Bank of Ireland has downgraded its economic growth outlook for the year, citing higher energy prices, rising inflation, weaker export performance and more cautious consumer spending as key pressures slowing the Irish economy.

In its latest update, the bank reduced its GDP growth forecast from 2.8% to 1.6%, warning that global uncertainty and elevated oil prices are feeding through into domestic costs and household budgets. Inflation is now expected to reach 3.3% this year, up from 2.2% in the previous year, largely driven by higher energy expenses.

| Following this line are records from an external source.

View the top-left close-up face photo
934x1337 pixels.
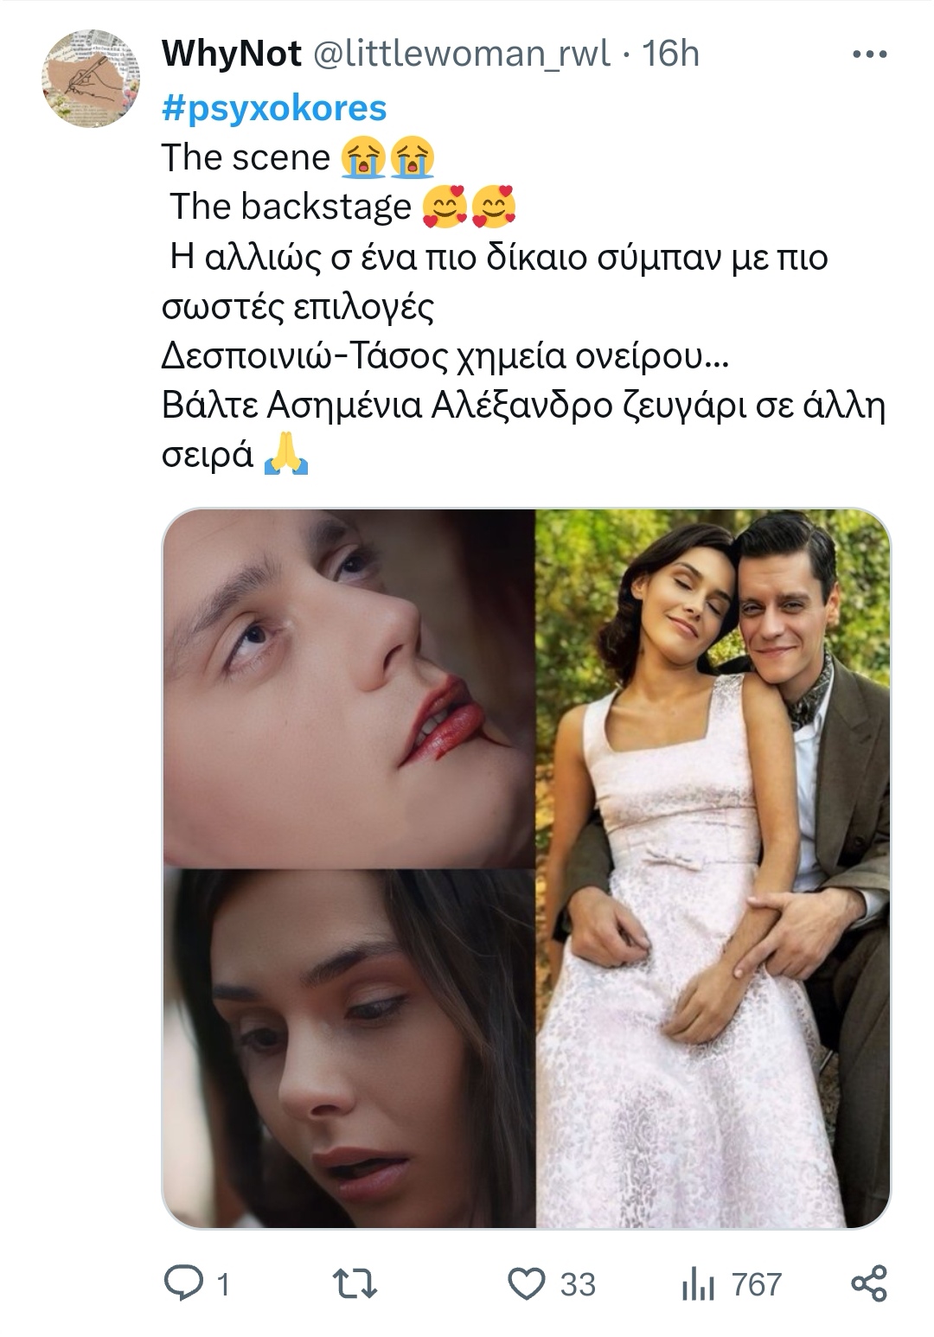[x=349, y=688]
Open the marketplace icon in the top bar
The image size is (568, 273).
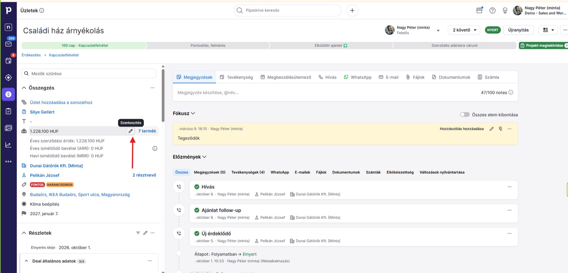pos(479,10)
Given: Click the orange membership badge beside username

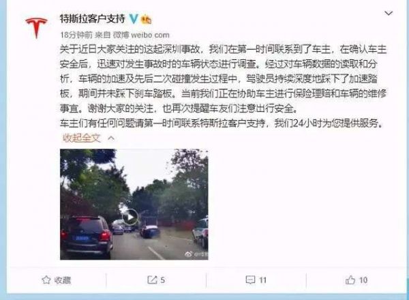Looking at the screenshot, I should pos(146,19).
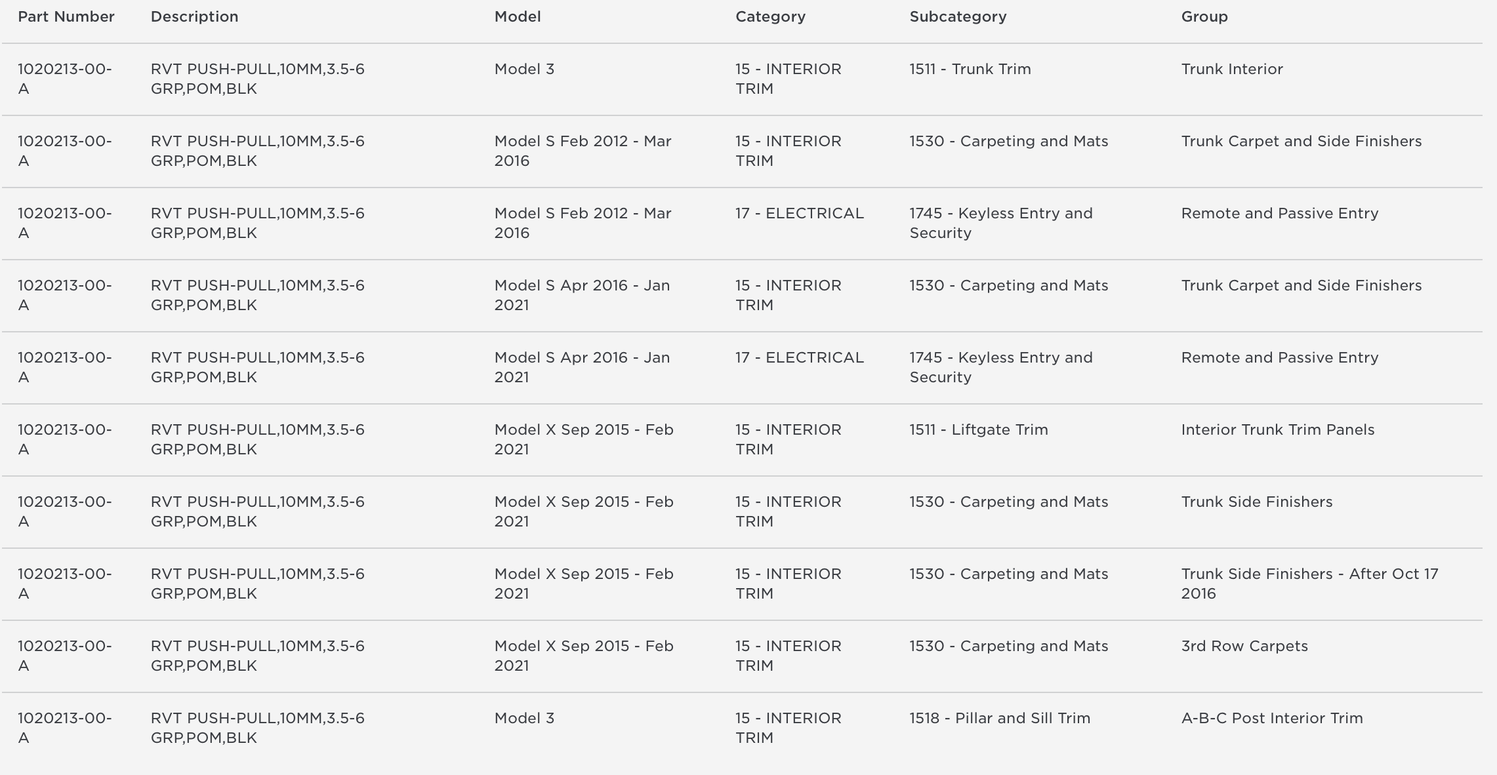The width and height of the screenshot is (1497, 775).
Task: Open the 1511 - Trunk Trim subcategory
Action: pos(970,70)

Despite the downward revision, the bank said it does not expect Ireland to enter recession even if oil prices remain elevated at around €100 per barrel. It pointed to continued strength in the labour market as a stabilising factor, forecasting employment growth of 1.8% and describing job creation as “robust” in the current environment.

Housing remains a central concern in the outlook. The bank estimates that 37,500 homes will be built in 2026, slightly above last year’s 36,000, but still significantly below the more than 50,000 units annually that experts say are needed to ease the housing shortage. House prices are expected to rise by around 4% over the course of the year, adding further pressure to affordability challenges.

At the same time, Bank of Ireland highlighted the strength of the State’s public finances, noting that a projected €9 billion budget surplus could act as a buffer if additional support measures are required for households and businesses facing rising energy bills. However, the timing and scale of future increases in gas and electricity prices remain uncertain, with the bank basing its forecasts on an assumed 10% rise in household energy costs.

Group chief economist Conall Mac Coille said the Irish economy continues to show resilience despite external shocks. He pointed to previous periods of disruption, including Brexit, the Covid-19 pandemic, and the energy crisis triggered by Russia’s invasion of Ukraine, noting that Ireland had repeatedly absorbed global shocks without a sustained downturn.

He warned, however, that risks remain significant, particularly given disruptions in global energy markets. With an estimated 20% of global oil supply currently offline, he said further volatility could quickly feed into prices and consumer spending.

The report suggests that while Ireland’s economic foundations remain strong, the outlook has become more uncertain. Higher living costs and global supply pressures are expected to shape growth in the months ahead, even as employment and public finances provide some support against deeper slowdown risks.